Write out the article below on Waymo's siren-detecting microphone patent word for word, from start to finish.

### [Selected excerpt]
•••••

Google · Filed Dec 23, 2025 · Published May 7, 2026 · verified — real USPTO data

Waymo Patents a Microphone System That Lets Robotaxis Hear Sirens Coming

Waymo is patenting a way for its self-driving cars to hear an ambulance coming before any camera can see it — then react immediately, without waiting for visual confirmation.

Waymo Patent: Microphones Help Self-Driving Cars Hear Sirens — figure from US 2026/0129360 A1
FIG. 1A — rendered from the official USPTO publication PDF.
Publication number US 2026/0129360 A1
Applicant Waymo LLC
Filing date Dec 23, 2025
Publication date May 7, 2026
Inventors Cheng-Han Wu, Choon Ping Chng, Jun Hou, Miklos Szentkiralyi, Rutvik Acharya
CPC classification 381/86
Grant likelihood Medium
Examiner CENTRAL, DOCKET (Art Unit OPAP)
Status Docketed New Case - Ready for Examination (Feb 1, 2026)
Parent application is a Continuation of 18530439 (filed 2023-12-06)
Document 20 claims

How Waymo's robotaxi listens for emergency vehicles

Imagine an ambulance racing through an intersection two blocks away. A human driver hears the siren and starts slowing down or pulling over well before the flashing lights come into view. Most self-driving cars today rely almost entirely on cameras and lidar, meaning they only react once an emergency vehicle is visible — which could mean precious seconds lost.

Waymo's new patent describes a sensor module that sits on the roof of an autonomous vehicle and includes multiple external microphones — one facing front, one facing each side. Together, they let the car triangulate the direction a siren is coming from and flag it as a priority vehicle before any camera has seen it.

Once the system identifies the audio signature and figures out which direction the emergency vehicle is approaching from, it can trigger a control maneuver — like pulling right or slowing down — proactively. That's a meaningful upgrade over waiting for visual confirmation, especially in dense urban traffic where sightlines are short.

•••••

### [Entries]
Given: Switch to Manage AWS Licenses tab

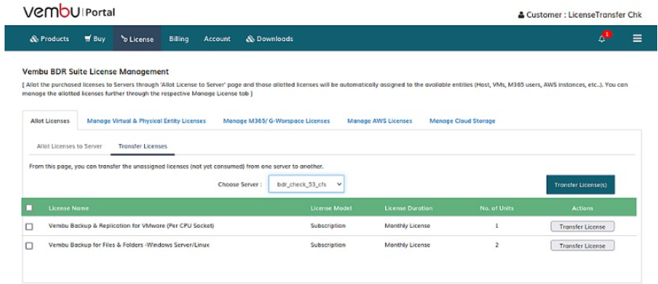Looking at the screenshot, I should coord(380,120).
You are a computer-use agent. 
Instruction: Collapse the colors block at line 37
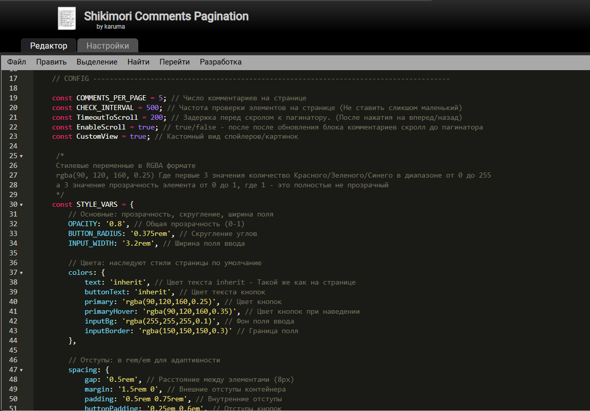(x=22, y=273)
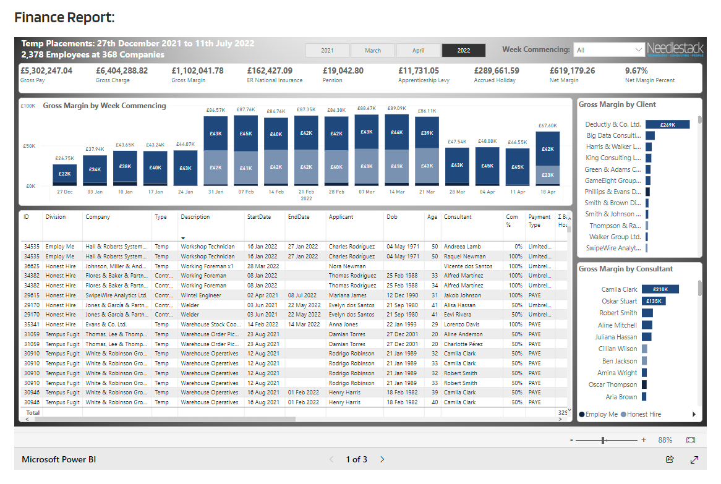The height and width of the screenshot is (484, 721).
Task: Toggle the March slicer button
Action: (x=373, y=51)
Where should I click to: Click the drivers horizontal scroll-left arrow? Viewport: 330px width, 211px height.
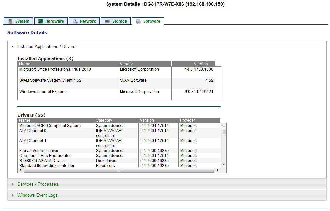[20, 170]
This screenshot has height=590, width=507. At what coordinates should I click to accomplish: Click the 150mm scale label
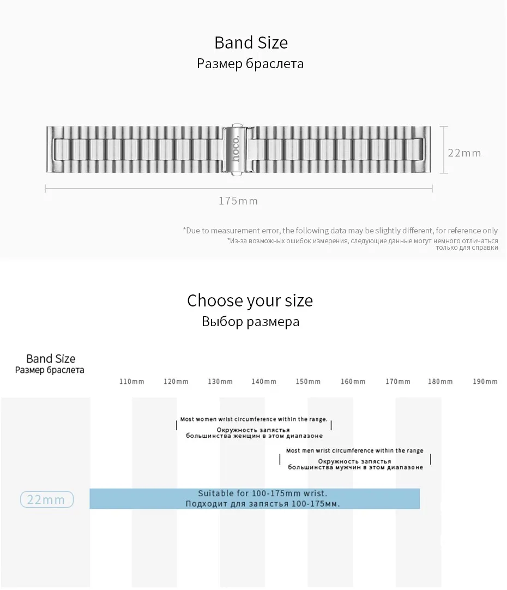click(308, 382)
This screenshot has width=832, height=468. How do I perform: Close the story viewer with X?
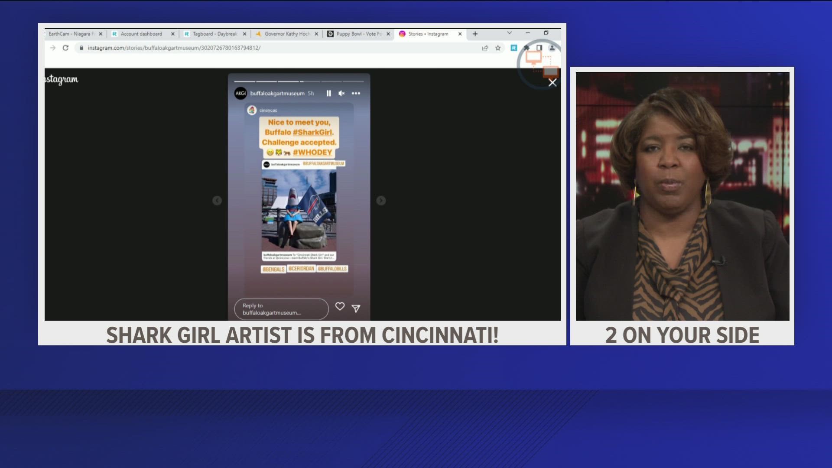(552, 82)
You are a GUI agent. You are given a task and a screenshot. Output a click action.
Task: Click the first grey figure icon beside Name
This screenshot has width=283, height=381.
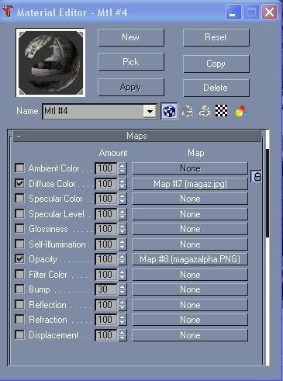pyautogui.click(x=188, y=111)
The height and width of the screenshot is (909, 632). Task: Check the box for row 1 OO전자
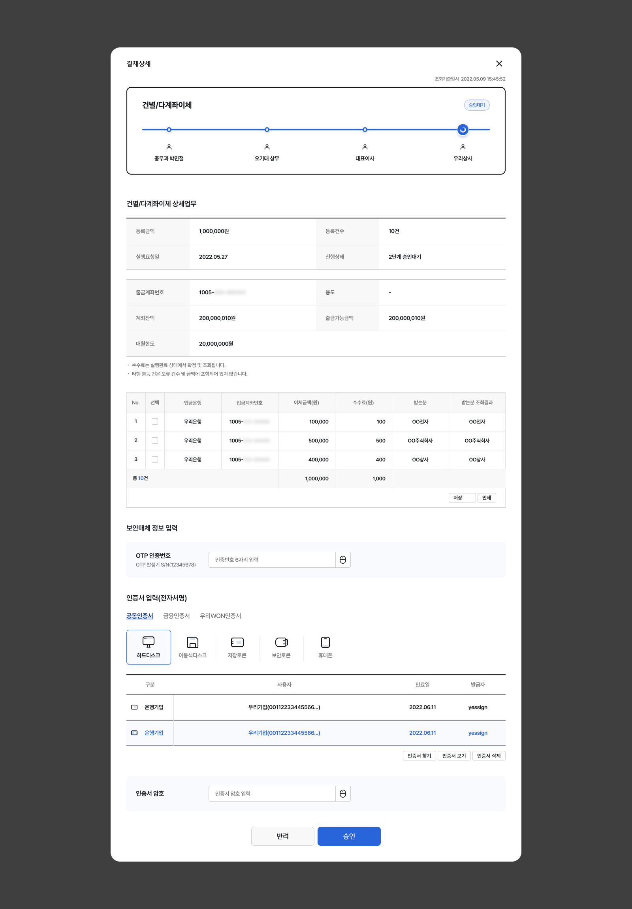pyautogui.click(x=155, y=422)
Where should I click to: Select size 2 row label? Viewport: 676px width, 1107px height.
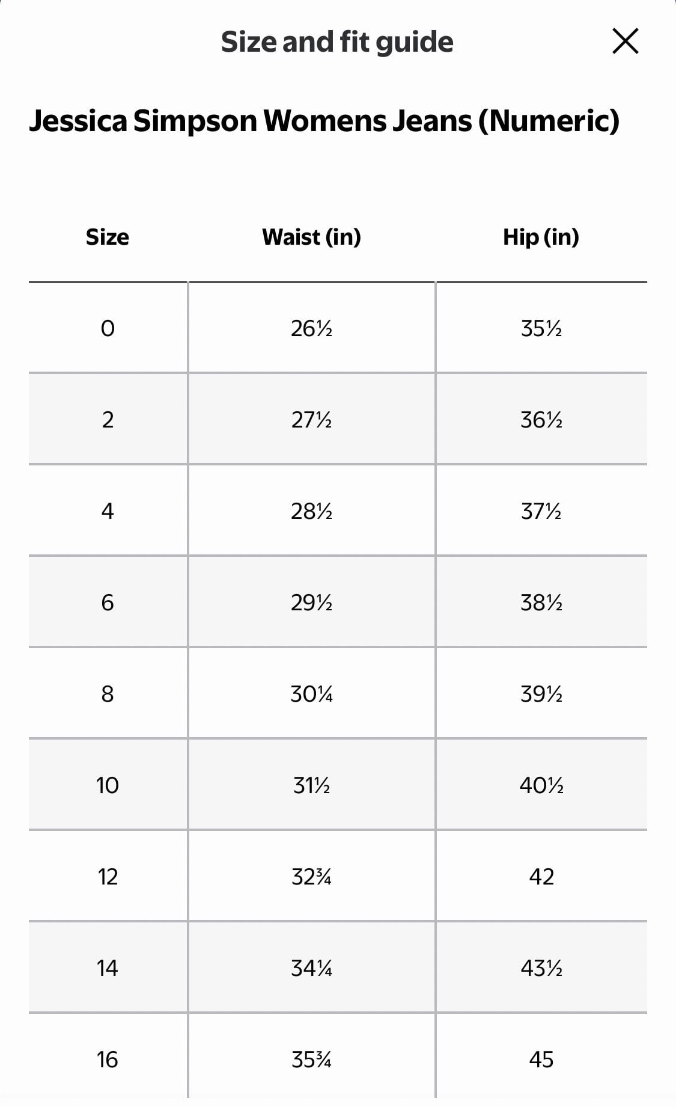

•••••

### [Task solution]
Google · Filed Dec 23, 2025 · Published May 7, 2026 · verified — real USPTO data

Waymo Patents a Microphone System That Lets Robotaxis Hear Sirens Coming

Waymo is patenting a way for its self-driving cars to hear an ambulance coming before any camera can see it — then react immediately, without waiting for visual confirmation.

Waymo Patent: Microphones Help Self-Driving Cars Hear Sirens — figure from US 2026/0129360 A1
FIG. 1A — rendered from the official USPTO publication PDF.
Publication number US 2026/0129360 A1
Applicant Waymo LLC
Filing date Dec 23, 2025
Publication date May 7, 2026
Inventors Cheng-Han Wu, Choon Ping Chng, Jun Hou, Miklos Szentkiralyi, Rutvik Acharya
CPC classification 381/86
Grant likelihood Medium
Examiner CENTRAL, DOCKET (Art Unit OPAP)
Status Docketed New Case - Ready for Examination (Feb 1, 2026)
Parent application is a Continuation of 18530439 (filed 2023-12-06)
Document 20 claims

How Waymo's robotaxi listens for emergency vehicles

Imagine an ambulance racing through an intersection two blocks away. A human driver hears the siren and starts slowing down or pulling over well before the flashing lights come into view. Most self-driving cars today rely almost entirely on cameras and lidar, meaning they only react once an emergency vehicle is visible — which could mean precious seconds lost.

Waymo's new patent describes a sensor module that sits on the roof of an autonomous vehicle and includes multiple external microphones — one facing front, one facing each side. Together, they let the car triangulate the direction a siren is coming from and flag it as a priority vehicle before any camera has seen it.

Once the system identifies the audio signature and figures out which direction the emergency vehicle is approaching from, it can trigger a control maneuver — like pulling right or slowing down — proactively. That's a meaningful upgrade over waiting for visual confirmation, especially in dense urban traffic where sightlines are short.